この際だから言い切りますが、数学は決して「美しい学問」ではありません。中心極限定理とか、Feit-Thompson の定理とか、Thurston の怪物定理とか、果ては Fermat の最終定理とか、結果だけ見れば美しいですが、その中身は、証明を追うだけでも軽く 1 〜 2 冊の本が書けるような、血と汗の滲むような先人の努力の結果なのです。先人達が泥まみれになってようやく探し当てた宝石のようなものです。
数学を学ぶとは、そういうことです。泥にまみれ、擦り傷だらけになり、時に行き倒れ、それでもなお歩き続け、「真理」と言う名の宝石を探しに行く旅なのです。

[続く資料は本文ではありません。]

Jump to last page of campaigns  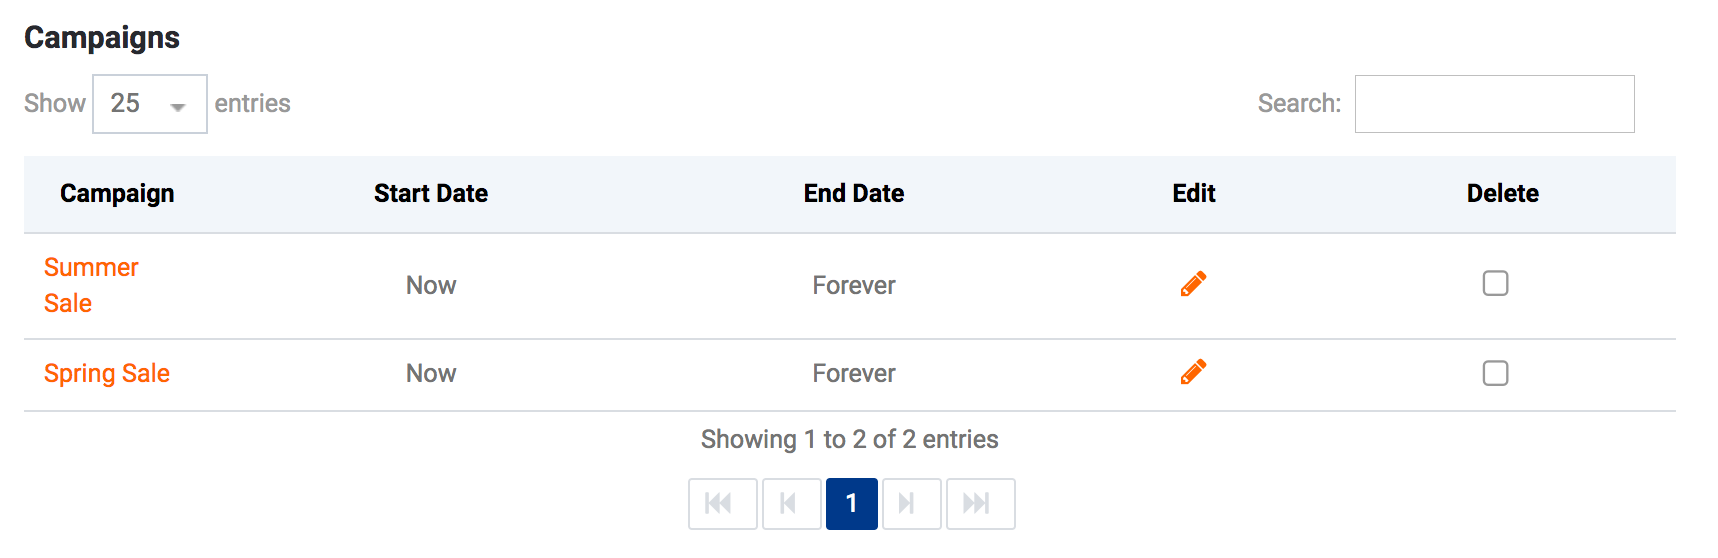point(980,503)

*1生憎、私にはその覚悟が無かったので、先人達が見つけてくれた「宝石」を眺めながら悦に入ってるだけなんですけどね。
それに比べたら、語学は基本的に覚えるだけでいい。何となれば、必要最低限の文法くらい覚えておけば、後はわからない単語が出てきたら辞書を引けばいい。そうすれば、外国語の本が読めます。事実、そのつもりで、私も英語やらフランス語やらの数学書を数冊持っています。
ただ、語学は語学で十分面白い。言葉は、その国の文化を良く表しています。外国の文化を学びたければ、その国の言葉をまず最初に勉強するのが手っ取り早いかもしれません。
かくいう私も、実は英語は嫌いでした。暗記が苦手だったんです。しかし、一冊の辞典が、私を変えました。「コリンズコウビルド英語辞典」です。これは、ある単語が、どのようなシチュエーションで、どのような意味合いで使われるのかを、英語で詳しく解説している辞典です。日本の国語辞典に相当するものです。これが面白かった。「英語圏の人たちがこういう単語を使うときは、こういうことを考えているんだ !」というのがわかったとき、とても楽しかった。これで私の英語アレルギーは綺麗さっぱり消えました。もっとも、しゃべることは出来ませんけど。
話が逸れましたが、とにかく数学とはこれ即ち「茨の道」です。茨の道を傷だらけになりながら歩み続ける覚悟のあるものだけが、真の数学者となる資格を持ちえます。それでも、数学者を目指す人はいなくなることはないだろうし、いなくならないで欲しい。だって。

数学は美しくなんかない。そしてそれ故に、美しい
"The mathematics is not beautiful. Therefore, it is."

のだから。

*1:それに比べたら、受験数学なんて雑魚です、雑魚。